Passage →
- - - - -

Mersin Province (), formerly İçel Province (), is a province in southern Turkey, on the Mediterranean coast between Antalya and Adana. The provincial capital and the biggest city in the province is Mersin, which is composed of four municipalities and district governorates: Akdeniz, Mezitli, Toroslar and Yenişehir. Next largest is Tarsus, the birthplace of Paul the Apostle. The province is considered to be a part of the geographical, economical and cultural region of Çukurova, which covers the provinces of Mersin, Adana, Osmaniye and Hatay.

The capital of the province is the city of Mersin.

Etymology 
The province is named after its biggest city Mersin. Mersin was named after the aromatic plant genus Myrsine (, ) in the family Primulaceae, a myrtle that grows in abundance in the area. The 17th-century Ottoman traveler Evliya Çelebi has recorded in his Seyahatnâme that there was also a clan named Mersinoğulları in the area.

- - - - -

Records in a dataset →

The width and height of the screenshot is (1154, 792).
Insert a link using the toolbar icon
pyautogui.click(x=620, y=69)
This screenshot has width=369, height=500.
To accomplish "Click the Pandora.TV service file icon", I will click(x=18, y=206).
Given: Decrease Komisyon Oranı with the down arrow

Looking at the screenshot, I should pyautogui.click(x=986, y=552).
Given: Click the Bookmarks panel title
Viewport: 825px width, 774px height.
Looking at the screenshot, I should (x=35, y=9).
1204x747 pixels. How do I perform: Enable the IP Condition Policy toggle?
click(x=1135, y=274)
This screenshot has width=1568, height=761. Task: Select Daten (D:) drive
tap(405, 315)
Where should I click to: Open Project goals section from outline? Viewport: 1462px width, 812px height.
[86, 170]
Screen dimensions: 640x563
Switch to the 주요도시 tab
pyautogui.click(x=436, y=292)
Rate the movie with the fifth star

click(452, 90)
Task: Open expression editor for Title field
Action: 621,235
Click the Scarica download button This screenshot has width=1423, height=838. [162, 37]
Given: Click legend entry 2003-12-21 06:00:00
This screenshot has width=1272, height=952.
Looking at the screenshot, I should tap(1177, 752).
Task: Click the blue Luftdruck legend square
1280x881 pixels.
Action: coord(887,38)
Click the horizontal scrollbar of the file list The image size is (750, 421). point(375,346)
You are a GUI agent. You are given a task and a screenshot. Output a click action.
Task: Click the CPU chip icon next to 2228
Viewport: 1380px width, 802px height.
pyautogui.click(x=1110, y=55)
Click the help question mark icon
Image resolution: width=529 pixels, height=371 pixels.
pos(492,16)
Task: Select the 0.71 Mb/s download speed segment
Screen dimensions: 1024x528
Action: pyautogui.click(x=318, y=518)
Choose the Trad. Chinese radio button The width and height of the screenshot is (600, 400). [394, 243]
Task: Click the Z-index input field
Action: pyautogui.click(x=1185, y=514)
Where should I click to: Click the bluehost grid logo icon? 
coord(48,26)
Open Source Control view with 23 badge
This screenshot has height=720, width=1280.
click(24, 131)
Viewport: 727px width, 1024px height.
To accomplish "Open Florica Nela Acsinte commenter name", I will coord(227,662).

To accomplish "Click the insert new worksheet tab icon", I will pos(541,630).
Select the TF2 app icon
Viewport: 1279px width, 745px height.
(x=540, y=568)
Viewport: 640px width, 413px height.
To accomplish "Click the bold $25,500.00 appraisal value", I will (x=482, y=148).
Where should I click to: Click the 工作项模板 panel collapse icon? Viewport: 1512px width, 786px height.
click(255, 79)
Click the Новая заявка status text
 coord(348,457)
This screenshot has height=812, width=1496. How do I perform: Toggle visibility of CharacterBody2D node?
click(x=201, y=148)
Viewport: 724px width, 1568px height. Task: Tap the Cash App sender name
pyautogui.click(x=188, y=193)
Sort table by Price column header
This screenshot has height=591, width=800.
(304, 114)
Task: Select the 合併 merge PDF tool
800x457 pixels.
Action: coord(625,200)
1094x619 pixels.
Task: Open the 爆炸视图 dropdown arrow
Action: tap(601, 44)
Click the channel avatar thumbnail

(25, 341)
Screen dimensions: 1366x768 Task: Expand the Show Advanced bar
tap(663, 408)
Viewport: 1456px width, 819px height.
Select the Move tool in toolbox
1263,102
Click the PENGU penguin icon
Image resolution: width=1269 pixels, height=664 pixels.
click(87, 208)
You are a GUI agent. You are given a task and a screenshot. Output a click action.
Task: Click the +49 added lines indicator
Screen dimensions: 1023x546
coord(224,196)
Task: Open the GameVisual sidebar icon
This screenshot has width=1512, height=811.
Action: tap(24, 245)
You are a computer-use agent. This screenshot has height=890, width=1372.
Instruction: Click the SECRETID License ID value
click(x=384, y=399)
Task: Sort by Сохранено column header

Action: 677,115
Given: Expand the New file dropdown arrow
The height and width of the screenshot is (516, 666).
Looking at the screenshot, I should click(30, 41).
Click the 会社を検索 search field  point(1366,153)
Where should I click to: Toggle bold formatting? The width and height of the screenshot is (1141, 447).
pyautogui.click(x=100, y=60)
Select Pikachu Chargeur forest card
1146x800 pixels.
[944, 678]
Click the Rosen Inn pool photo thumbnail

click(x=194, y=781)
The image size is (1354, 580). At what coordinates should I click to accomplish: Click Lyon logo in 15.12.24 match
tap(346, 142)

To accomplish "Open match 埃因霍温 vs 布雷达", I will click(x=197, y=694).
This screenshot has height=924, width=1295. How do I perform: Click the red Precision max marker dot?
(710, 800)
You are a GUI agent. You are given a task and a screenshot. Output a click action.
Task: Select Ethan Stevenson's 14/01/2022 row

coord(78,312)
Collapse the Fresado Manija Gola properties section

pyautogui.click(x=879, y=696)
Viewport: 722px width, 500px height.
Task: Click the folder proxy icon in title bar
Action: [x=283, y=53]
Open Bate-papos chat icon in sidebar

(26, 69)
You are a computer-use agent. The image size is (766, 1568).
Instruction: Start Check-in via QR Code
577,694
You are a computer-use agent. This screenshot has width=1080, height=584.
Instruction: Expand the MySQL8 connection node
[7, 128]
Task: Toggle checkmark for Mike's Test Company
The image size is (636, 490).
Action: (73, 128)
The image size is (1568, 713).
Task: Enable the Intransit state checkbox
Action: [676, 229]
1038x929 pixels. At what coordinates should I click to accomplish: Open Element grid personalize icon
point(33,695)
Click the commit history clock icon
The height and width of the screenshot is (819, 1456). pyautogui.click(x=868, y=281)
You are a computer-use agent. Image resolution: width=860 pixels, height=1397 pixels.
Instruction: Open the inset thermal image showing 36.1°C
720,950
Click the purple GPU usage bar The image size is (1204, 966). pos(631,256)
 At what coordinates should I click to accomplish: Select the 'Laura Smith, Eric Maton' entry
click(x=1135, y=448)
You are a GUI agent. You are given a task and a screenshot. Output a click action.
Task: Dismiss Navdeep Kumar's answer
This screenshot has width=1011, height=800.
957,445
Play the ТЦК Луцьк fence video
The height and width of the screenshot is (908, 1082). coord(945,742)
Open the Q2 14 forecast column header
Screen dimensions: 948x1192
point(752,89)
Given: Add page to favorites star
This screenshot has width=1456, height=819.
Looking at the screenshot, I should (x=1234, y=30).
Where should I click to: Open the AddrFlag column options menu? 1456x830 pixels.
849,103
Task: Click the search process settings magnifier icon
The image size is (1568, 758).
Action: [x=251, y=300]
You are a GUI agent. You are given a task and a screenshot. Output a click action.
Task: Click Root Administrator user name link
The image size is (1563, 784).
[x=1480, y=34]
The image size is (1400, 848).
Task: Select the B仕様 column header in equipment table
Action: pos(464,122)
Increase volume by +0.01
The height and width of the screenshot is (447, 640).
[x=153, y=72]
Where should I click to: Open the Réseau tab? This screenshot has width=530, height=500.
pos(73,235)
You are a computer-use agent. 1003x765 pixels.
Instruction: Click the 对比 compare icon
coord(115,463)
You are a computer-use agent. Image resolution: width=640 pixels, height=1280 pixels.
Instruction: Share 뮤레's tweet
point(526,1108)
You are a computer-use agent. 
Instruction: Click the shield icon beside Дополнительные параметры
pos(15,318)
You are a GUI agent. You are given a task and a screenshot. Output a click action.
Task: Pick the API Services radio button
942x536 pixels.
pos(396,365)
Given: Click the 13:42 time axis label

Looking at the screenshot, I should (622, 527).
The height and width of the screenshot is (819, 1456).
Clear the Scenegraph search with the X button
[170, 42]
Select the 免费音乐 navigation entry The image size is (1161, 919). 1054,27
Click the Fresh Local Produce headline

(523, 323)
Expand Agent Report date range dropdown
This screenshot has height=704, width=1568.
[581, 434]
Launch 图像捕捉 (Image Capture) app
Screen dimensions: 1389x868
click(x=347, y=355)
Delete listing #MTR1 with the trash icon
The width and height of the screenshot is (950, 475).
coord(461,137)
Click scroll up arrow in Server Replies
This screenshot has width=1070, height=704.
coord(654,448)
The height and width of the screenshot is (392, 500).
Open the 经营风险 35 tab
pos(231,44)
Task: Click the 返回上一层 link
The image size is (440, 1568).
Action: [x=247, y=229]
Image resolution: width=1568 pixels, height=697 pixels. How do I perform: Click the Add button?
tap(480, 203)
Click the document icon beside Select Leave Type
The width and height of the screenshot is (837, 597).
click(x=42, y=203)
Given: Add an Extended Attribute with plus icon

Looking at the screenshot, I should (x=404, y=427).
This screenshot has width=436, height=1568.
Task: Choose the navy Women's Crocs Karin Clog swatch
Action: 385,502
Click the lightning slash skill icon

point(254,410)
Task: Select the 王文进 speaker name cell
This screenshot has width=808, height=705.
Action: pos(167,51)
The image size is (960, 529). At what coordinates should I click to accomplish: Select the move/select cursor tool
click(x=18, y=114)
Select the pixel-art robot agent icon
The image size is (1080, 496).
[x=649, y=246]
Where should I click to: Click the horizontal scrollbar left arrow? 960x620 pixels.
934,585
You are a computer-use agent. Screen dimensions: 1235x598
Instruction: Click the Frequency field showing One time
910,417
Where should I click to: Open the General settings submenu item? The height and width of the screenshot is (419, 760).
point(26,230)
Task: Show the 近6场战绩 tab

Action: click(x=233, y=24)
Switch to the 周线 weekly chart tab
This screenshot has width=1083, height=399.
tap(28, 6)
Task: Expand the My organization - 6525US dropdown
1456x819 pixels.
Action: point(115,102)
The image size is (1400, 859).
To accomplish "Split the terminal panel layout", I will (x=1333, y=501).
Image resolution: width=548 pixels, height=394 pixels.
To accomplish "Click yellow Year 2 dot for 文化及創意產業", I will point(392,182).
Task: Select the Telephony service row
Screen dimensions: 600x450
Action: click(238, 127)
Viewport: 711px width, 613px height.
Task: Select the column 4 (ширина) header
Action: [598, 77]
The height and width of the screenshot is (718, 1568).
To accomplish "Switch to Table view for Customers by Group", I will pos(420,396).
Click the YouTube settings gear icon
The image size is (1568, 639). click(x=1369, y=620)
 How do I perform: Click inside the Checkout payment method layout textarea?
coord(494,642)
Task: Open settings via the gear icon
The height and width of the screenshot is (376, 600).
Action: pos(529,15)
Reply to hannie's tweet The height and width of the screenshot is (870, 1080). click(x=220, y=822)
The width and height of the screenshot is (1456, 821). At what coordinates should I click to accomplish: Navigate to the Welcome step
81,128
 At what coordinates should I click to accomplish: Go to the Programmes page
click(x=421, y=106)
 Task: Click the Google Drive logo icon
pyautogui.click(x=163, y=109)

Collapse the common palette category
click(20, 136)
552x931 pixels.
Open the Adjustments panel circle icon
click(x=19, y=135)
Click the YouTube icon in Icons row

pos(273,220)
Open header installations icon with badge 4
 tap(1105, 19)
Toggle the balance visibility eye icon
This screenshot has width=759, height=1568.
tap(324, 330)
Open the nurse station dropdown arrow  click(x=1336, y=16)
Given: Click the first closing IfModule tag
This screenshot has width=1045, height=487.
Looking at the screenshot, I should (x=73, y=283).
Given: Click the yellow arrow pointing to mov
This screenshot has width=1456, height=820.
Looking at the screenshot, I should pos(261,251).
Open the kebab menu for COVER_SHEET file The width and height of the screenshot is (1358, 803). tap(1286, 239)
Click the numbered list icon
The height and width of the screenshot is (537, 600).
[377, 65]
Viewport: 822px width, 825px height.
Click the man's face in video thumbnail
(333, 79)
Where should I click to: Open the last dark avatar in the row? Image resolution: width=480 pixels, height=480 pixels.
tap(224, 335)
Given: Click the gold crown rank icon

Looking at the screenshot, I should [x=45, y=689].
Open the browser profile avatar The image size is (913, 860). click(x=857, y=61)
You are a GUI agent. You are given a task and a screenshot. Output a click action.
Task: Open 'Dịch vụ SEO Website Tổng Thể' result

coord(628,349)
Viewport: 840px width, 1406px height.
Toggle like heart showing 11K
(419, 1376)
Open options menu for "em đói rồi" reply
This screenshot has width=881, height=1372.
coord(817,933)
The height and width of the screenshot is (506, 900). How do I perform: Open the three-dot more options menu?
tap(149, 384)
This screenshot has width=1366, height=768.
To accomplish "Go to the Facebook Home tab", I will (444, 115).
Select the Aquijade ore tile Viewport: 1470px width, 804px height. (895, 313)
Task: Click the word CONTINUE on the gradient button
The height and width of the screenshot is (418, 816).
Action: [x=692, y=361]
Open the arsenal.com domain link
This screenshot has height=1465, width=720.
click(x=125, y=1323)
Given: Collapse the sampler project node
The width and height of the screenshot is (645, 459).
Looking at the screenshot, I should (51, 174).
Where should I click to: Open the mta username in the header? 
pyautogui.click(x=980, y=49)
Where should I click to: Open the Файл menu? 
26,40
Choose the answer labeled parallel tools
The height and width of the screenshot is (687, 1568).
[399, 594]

- - - - -

Task list →
1 - In the text on Mersin Province, which plant genus is the city of Mersin named after?
2 - Continue the text on Mersin Province from its last sentence.

Responses per task →
1 - Myrsine, a genus in the family Primulaceae.

2 -
Geography

Ninth biggest province of Turkey by land area, Mersin consists %2,02 of Turkey. 87% of the land area is mountain, leading up to the rocky heights of the central Taurus Mountains, the highest peak is Medetsiz (3,584 m) in the Bolkar range, and there are a number of important passes over to central Anatolia. There are many high meadows and small plains between 700 and 1500m.

The coastal strip has many large areas of flatland, formed from soil brought down by rivers and streams running off the mountains. This is fertile land, the largest area being the plain of Tarsus. The largest rivers are the Göksu and the Berdan (Göksu Calycadnus and  Berdan Cydnus of antiquity), but there are many small streams running into lakes, reservoirs or the Mediterranean sea. Mersin has 321 km of coastline, much of it sandy beach. The climate is typical of the Mediterranean; very hot and very humid in summer, warm and wet in winter; the winter rains can be very heavy and flooding is a problem in many areas, but it never snows on the coast, although there is snow in the mountainous areas.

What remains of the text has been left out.